You shouldn’t focus on happiness. There is a time when the individual realizes that if he really wants to stabilize certain feelings, the first thing he has to do is to feel good about himself, and that is no longer the same as seeking happiness.
Happiness is always something that comes from outside: it is a situation, a state, any gift you receive. For example, if you fall in love with a girl, your happiness depends on her repaying you, and the most unhappiness will be her indifference. There comes a time when the succession of these emotional experiences is over and the individual realizes that in some ways he is the author of his own states, that much of what he feels does not depend on what is happening or what others do, but his own. It is the moment when he needs to take possession of himself, in the total existential sense. That is, he has to show that he is the master of his own destiny.

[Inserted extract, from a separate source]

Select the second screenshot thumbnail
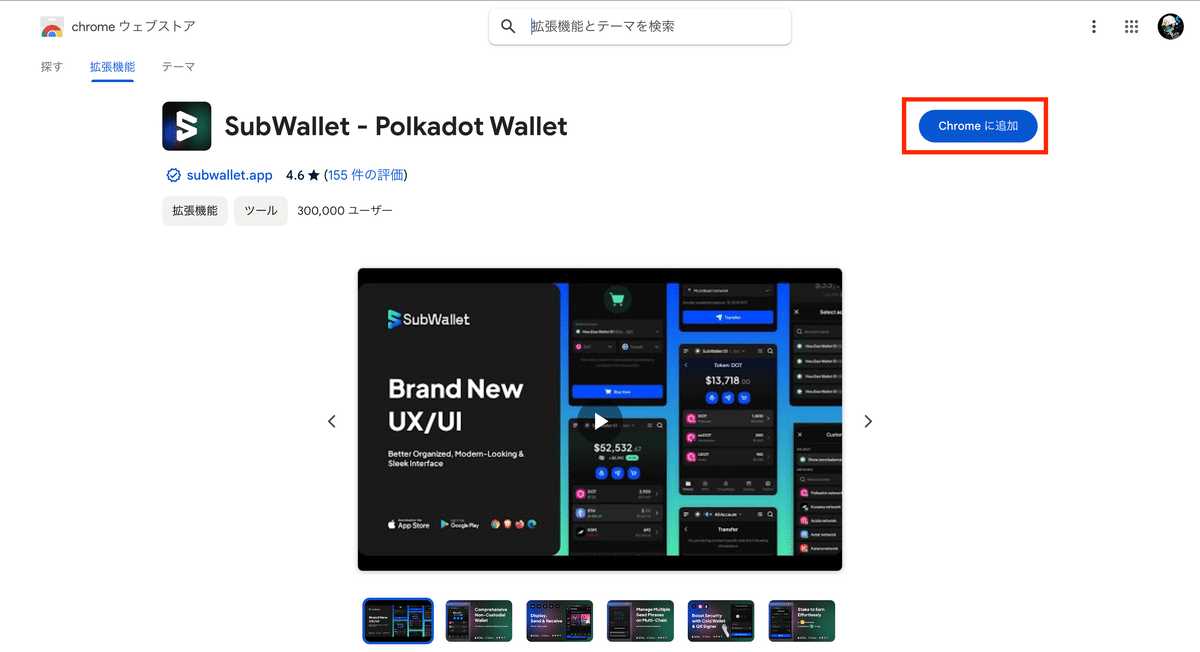This screenshot has width=1200, height=652. pos(479,621)
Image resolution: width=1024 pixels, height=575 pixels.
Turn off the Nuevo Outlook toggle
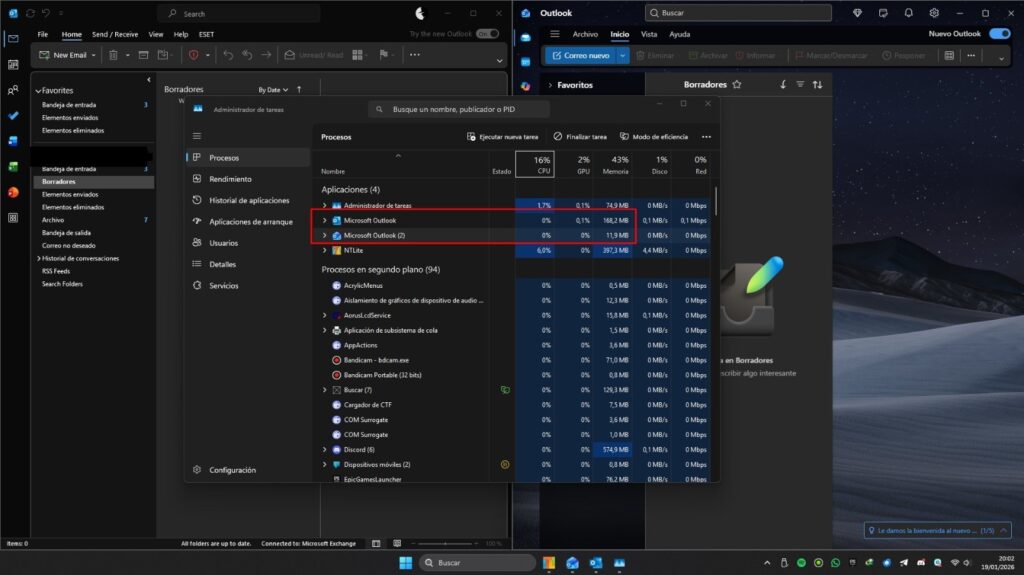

From then on the criterion is no longer happiness versus unhappiness, but victory versus defeat. The individual has to win and prove to himself first — not to others — that he is something. It may have some coefficient of exhibitionism as well, but the key is to take possession of its strength, to feel like a creator of situations that depend solely on it. During this period, the coefficient of happiness or unhappiness received from outside is no longer so important, because even the factors that can depress him are seen as challenges that he has to overcome. In this period the individual has to come out on top in everything but is just trying to prove something to himself. What matters is subjective victory, being able to look at yourself and feel a certain pride. Being proud of yourself is important during this time.
I am no longer seeking my happiness. The axis has now moved elsewhere. That is, I understood that happiness is a more or less accidental result.

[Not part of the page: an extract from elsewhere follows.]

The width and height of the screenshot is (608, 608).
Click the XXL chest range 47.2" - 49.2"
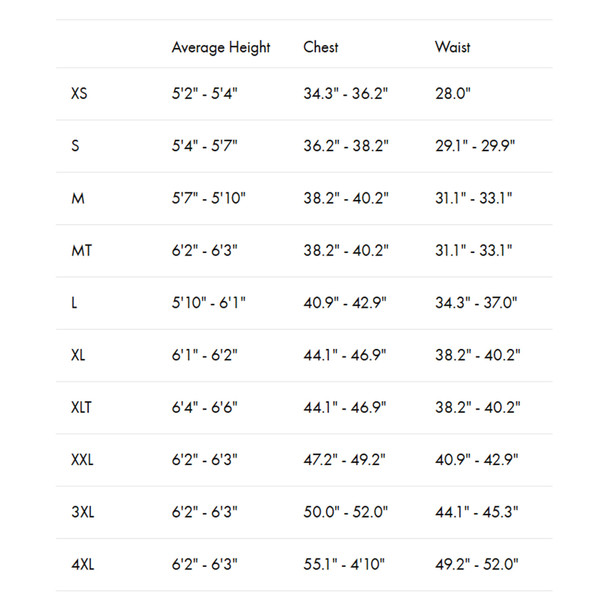coord(344,460)
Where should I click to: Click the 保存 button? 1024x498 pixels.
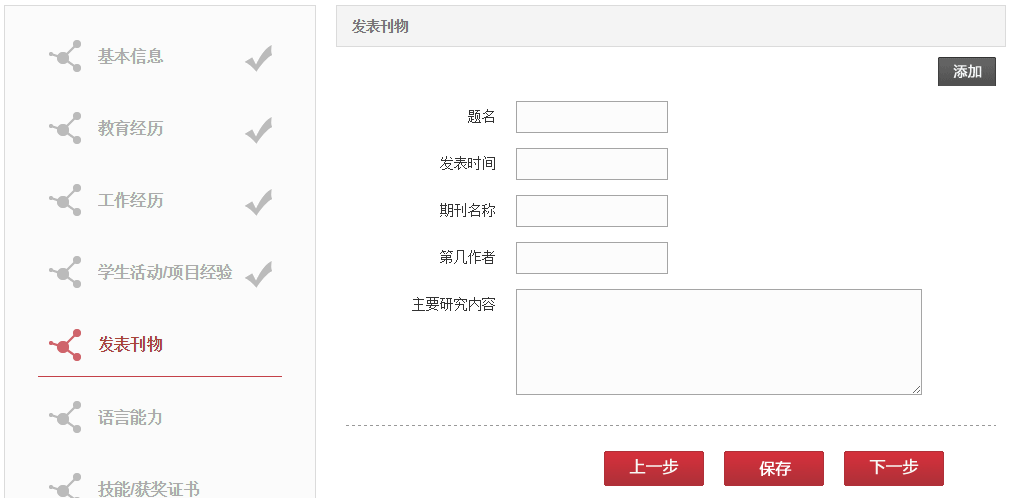pos(774,468)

Happiness is like pleasure, said St. Thomas Aquinas. Pleasure is a side effect resulting from something that worked. It is not a goal. It is never a goal. After all, pleasure is an abstract term that designates a constellation of feelings that can differ greatly from one person to another. The pleasure is too evanescent for you to pick it up. You will have to look for something concrete.
For example, what is gastronomic pleasure? Can you eat the gastronomic pleasure? Of course you can’t. You will have to eat something concrete. This thing can give you pleasure or displeasure. Saint Thomas Aquinas is absolutely right. You ate, that worked, so you say you’re happy. Pleasure is the name you give to the subjective side effect of something. With happiness the same thing happens.

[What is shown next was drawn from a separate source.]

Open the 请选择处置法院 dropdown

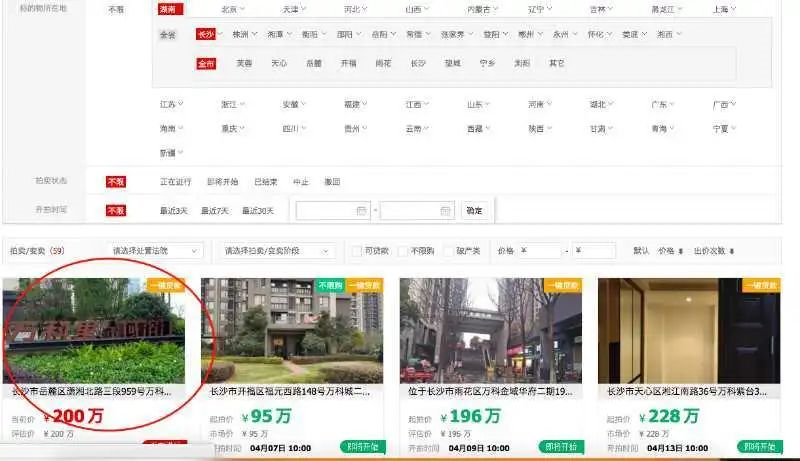click(155, 251)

Seeking happiness is the most useless thing in the world because you never know what will make you happy or not.
Admittedly, some things make you happy and some things make you unhappy, so these are the things you will have to look for. Our endeavor is always to do something, to achieve something, not something abstract called happiness. These days there is a kind of material view of happiness. Happiness is like something that can be guaranteed to this or that person, as some kind of right.
But this I have understood for a long time: to seek happiness is to make a hole in the water. If you seek happiness you will be unhappy, so it is better to seek victory, self-assertion, strength, etc. At this point, you are past the stage of the pursuit of happiness.